**SELECTED PASSAGE**
But even this sparsely applied method carries its own set of fine prints. Boiler plate implementation includes a web server containing the latest version number or even a server-side script that ever so nicely checks for the user whether his version is expectedly old. As with everything else, here too success brings failure. As faithful users gather their masses around our monthly-polished releases, the web server begins to break down. Most web servers, especially those that poor open-source developers can afford, do not offer load balancing and will easily succumb to the sheer amount of bandwidth generated by thousands of users performing even the simplest of GET requests.

Enter DNS. The Domain Name System is a distributed and globally cached system that basically maps domain names such as nsis.latest-version.org into numbers such as 2.36.0.0. And it gets even better — foreign sources report there are free DNS servers out there, waiting to be used. Services such as dyndns.org offer a simple HTTP based API that sets new IP to a free domain name. Creating a new version notification service is as simple as creating a new free domain, updating it every time a new version is released, calling inet_addr when the client-side loads and comparing the result to the current version.

This free and simple solution provides many advantages over conventional HTTP based version check.

**DATA FOR REVIEW**
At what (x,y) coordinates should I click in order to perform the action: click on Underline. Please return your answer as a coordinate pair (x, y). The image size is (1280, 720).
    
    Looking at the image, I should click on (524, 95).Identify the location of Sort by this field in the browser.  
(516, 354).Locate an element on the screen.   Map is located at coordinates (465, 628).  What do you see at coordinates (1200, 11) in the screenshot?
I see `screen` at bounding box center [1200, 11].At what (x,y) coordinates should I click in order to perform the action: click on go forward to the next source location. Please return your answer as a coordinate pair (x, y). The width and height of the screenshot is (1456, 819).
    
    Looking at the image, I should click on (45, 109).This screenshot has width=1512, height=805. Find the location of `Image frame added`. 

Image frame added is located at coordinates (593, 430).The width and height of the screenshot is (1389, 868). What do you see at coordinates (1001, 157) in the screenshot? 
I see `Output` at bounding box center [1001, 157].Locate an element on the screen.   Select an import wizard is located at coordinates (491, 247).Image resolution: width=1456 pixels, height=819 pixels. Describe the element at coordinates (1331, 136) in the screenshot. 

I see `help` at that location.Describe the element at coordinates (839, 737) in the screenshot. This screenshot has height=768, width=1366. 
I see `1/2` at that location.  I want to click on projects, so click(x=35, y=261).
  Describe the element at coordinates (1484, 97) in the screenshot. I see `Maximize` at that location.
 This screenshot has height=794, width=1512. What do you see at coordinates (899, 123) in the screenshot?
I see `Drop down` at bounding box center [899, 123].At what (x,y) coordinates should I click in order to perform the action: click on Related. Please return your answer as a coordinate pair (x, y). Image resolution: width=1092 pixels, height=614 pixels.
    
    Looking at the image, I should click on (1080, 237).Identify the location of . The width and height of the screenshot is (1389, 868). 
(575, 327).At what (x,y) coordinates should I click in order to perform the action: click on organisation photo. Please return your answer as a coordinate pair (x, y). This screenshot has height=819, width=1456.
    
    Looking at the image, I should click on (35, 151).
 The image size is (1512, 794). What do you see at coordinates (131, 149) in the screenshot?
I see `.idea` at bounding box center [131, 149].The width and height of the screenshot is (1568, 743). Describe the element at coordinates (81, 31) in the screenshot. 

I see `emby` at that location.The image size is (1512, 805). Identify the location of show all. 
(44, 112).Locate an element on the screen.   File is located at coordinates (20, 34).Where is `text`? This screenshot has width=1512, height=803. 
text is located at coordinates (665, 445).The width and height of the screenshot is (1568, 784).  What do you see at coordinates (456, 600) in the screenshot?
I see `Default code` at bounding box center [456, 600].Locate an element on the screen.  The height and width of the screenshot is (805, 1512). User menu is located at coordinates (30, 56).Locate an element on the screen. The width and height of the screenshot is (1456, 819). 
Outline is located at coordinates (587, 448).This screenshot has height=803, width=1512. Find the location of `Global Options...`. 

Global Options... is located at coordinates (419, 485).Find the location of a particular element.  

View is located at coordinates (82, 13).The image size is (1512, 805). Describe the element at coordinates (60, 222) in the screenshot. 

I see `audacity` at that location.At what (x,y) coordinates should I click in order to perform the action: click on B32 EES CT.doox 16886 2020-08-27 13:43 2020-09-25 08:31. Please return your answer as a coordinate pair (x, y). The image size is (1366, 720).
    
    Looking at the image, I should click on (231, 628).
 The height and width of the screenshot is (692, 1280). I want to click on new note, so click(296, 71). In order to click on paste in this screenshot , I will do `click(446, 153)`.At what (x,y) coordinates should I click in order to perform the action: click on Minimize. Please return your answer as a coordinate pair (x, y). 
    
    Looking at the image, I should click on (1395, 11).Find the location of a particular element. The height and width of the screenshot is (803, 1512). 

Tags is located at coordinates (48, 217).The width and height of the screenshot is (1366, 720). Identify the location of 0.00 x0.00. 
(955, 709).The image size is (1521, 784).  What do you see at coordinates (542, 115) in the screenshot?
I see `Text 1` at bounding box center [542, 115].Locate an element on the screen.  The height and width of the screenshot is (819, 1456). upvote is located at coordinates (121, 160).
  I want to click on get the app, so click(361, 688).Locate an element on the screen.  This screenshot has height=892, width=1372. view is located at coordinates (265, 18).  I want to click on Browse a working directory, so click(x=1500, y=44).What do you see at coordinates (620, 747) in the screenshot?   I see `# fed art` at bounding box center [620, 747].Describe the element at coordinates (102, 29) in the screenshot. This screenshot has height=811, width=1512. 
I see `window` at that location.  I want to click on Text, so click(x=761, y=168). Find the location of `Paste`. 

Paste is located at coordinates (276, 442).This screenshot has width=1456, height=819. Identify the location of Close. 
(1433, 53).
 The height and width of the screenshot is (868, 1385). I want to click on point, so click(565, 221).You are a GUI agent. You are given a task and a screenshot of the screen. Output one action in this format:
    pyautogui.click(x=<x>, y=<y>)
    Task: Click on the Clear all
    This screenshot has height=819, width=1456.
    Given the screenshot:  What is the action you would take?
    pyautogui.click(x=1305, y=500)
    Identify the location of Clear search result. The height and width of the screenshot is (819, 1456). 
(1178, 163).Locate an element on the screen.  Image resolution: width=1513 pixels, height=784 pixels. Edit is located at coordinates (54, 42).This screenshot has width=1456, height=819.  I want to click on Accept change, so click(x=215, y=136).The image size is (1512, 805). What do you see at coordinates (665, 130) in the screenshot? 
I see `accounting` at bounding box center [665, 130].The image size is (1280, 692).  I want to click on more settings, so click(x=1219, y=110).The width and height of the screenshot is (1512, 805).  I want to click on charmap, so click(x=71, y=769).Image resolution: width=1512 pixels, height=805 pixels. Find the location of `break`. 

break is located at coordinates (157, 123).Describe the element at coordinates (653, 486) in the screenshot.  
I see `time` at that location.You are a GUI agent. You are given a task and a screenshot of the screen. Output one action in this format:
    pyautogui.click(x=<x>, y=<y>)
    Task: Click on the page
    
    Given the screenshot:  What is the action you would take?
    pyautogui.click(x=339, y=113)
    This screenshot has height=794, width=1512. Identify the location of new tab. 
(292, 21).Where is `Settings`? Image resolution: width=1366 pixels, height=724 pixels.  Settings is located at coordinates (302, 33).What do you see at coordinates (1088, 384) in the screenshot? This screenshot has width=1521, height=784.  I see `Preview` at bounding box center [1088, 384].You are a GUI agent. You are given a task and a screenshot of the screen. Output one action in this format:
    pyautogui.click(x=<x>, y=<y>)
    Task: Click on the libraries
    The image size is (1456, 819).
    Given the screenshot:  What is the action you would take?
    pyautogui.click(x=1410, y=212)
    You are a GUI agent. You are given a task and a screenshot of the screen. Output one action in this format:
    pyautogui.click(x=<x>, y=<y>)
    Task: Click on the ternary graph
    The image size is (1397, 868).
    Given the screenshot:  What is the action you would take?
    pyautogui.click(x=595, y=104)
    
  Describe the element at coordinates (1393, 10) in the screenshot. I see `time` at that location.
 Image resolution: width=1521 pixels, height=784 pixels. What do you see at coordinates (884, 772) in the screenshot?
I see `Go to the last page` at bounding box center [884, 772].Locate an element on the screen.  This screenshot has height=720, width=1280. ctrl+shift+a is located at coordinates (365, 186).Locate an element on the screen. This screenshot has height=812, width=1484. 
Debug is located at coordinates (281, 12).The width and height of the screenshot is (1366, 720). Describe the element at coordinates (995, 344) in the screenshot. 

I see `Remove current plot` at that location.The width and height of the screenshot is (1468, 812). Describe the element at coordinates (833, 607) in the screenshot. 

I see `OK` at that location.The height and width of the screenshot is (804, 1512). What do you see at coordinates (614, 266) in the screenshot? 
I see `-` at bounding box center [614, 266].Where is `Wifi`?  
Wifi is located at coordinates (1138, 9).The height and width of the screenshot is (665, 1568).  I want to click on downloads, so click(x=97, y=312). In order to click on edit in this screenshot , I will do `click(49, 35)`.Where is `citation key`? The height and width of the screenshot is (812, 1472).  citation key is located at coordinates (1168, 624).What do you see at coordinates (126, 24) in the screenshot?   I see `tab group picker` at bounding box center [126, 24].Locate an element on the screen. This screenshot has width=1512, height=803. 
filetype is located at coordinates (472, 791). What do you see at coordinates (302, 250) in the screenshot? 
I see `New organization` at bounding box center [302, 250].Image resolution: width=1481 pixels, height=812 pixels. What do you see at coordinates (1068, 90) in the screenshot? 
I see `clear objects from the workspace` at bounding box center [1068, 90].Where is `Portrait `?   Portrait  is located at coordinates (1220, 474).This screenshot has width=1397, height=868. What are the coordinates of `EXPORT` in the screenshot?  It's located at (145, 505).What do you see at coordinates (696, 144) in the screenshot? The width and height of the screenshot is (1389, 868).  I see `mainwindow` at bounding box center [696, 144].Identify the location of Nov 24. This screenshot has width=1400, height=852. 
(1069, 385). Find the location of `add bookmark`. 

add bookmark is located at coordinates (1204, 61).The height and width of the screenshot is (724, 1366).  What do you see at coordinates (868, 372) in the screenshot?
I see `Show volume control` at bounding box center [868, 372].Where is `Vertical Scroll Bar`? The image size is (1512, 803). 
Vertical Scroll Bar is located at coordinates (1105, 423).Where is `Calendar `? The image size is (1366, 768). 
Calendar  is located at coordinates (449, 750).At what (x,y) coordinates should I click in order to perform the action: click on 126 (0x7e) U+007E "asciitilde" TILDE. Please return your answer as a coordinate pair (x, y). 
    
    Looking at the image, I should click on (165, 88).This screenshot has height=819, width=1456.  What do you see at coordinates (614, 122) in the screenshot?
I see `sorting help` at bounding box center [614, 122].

**EXERCISE REQUIREMENTS**
a. From the passage on version checking, list the steps it gives for creating a new version notification service.
b. Answer these from the passage on version checking:
(i) What do most web servers that poor open-source developers can afford not offer?
(ii) What number is given as an example of what a domain name gets mapped into?
(iii) What kind of API do services such as dyndns.org offer?
c. Extract the part of the passage on version checking starting with "Enter DNS. The" and going on through "the current version.".

**OUTPUTS IN ORDER**
a.
- Creating a new free domain
- Updating it every time a new version is released
- Calling inet_addr when the client-side loads
- Comparing the result to the current version

b.
(i) Load balancing
(ii) 2.36.0.0
(iii) A simple HTTP based API

c.
Enter DNS. The Domain Name System is a distributed and globally cached system that basically maps domain names such as nsis.latest-version.org into numbers such as 2.36.0.0. And it gets even better — foreign sources report there are free DNS servers out there, waiting to be used. Services such as dyndns.org offer a simple HTTP based API that sets new IP to a free domain name. Creating a new version notification service is as simple as creating a new free domain, updating it every time a new version is released, calling inet_addr when the client-side loads and comparing the result to the current version.